__WHAT THE EXERCISE ASKS__
Please write out the data that follows, word for word.

-- MATERIAL TO PROCESS follows --

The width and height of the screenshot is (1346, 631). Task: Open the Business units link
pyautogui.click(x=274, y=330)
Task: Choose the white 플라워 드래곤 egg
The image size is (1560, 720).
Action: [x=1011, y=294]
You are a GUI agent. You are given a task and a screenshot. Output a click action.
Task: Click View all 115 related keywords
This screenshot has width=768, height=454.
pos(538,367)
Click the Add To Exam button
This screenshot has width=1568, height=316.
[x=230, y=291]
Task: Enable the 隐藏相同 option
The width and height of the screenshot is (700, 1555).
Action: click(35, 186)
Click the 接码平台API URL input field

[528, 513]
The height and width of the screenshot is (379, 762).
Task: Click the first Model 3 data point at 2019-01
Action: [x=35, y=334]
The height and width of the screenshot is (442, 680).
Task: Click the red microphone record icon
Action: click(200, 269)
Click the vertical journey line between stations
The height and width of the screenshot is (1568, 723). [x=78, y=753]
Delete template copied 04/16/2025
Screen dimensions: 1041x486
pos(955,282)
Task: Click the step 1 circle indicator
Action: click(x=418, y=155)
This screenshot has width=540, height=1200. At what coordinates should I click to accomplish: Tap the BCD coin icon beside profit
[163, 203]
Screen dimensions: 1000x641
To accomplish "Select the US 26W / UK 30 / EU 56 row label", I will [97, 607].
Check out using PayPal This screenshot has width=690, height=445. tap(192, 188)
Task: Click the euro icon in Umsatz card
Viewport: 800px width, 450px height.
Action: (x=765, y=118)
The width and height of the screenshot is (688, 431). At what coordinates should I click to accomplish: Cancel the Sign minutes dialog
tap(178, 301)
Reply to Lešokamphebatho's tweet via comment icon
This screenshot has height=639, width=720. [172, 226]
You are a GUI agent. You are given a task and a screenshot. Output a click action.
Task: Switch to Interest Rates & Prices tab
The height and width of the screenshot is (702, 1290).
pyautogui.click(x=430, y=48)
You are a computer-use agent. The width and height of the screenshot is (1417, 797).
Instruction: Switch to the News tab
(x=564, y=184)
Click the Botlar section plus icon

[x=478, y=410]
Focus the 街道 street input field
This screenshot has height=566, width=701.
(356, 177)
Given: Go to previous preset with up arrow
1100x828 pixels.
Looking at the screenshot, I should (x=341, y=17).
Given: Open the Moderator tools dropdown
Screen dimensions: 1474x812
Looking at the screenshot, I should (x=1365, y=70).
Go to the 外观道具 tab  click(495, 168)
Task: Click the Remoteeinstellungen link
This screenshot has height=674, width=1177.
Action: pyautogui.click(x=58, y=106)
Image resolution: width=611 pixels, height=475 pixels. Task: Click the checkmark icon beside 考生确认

-- MATERIAL TO PROCESS concluded --

__ANSWER TO THE PROBLEM__
The width and height of the screenshot is (1346, 631). Task: Open the Business units link
pyautogui.click(x=274, y=330)
Task: Choose the white 플라워 드래곤 egg
The image size is (1560, 720).
Action: [x=1011, y=294]
You are a GUI agent. You are given a task and a screenshot. Output a click action.
Task: Click View all 115 related keywords
This screenshot has width=768, height=454.
pos(538,367)
Click the Add To Exam button
This screenshot has width=1568, height=316.
[x=230, y=291]
Task: Enable the 隐藏相同 option
The width and height of the screenshot is (700, 1555).
Action: click(35, 186)
Click the 接码平台API URL input field

[528, 513]
The height and width of the screenshot is (379, 762).
Task: Click the first Model 3 data point at 2019-01
Action: [x=35, y=334]
The height and width of the screenshot is (442, 680).
Task: Click the red microphone record icon
Action: click(200, 269)
Click the vertical journey line between stations
The height and width of the screenshot is (1568, 723). [x=78, y=753]
Delete template copied 04/16/2025
Screen dimensions: 1041x486
pos(955,282)
Task: Click the step 1 circle indicator
Action: click(x=418, y=155)
This screenshot has width=540, height=1200. At what coordinates should I click to accomplish: Tap the BCD coin icon beside profit
[163, 203]
Screen dimensions: 1000x641
To accomplish "Select the US 26W / UK 30 / EU 56 row label", I will [97, 607].
Check out using PayPal This screenshot has width=690, height=445. tap(192, 188)
Task: Click the euro icon in Umsatz card
Viewport: 800px width, 450px height.
Action: (x=765, y=118)
The width and height of the screenshot is (688, 431). At what coordinates should I click to accomplish: Cancel the Sign minutes dialog
tap(178, 301)
Reply to Lešokamphebatho's tweet via comment icon
This screenshot has height=639, width=720. [172, 226]
You are a GUI agent. You are given a task and a screenshot. Output a click action.
Task: Switch to Interest Rates & Prices tab
The height and width of the screenshot is (702, 1290).
pyautogui.click(x=430, y=48)
You are a computer-use agent. The width and height of the screenshot is (1417, 797).
Instruction: Switch to the News tab
(x=564, y=184)
Click the Botlar section plus icon

[x=478, y=410]
Focus the 街道 street input field
This screenshot has height=566, width=701.
(356, 177)
Given: Go to previous preset with up arrow
1100x828 pixels.
Looking at the screenshot, I should (x=341, y=17).
Given: Open the Moderator tools dropdown
Screen dimensions: 1474x812
Looking at the screenshot, I should (x=1365, y=70).
Go to the 外观道具 tab  click(495, 168)
Task: Click the Remoteeinstellungen link
This screenshot has height=674, width=1177.
Action: pyautogui.click(x=58, y=106)
Image resolution: width=611 pixels, height=475 pixels. Task: Click the checkmark icon beside 考生确认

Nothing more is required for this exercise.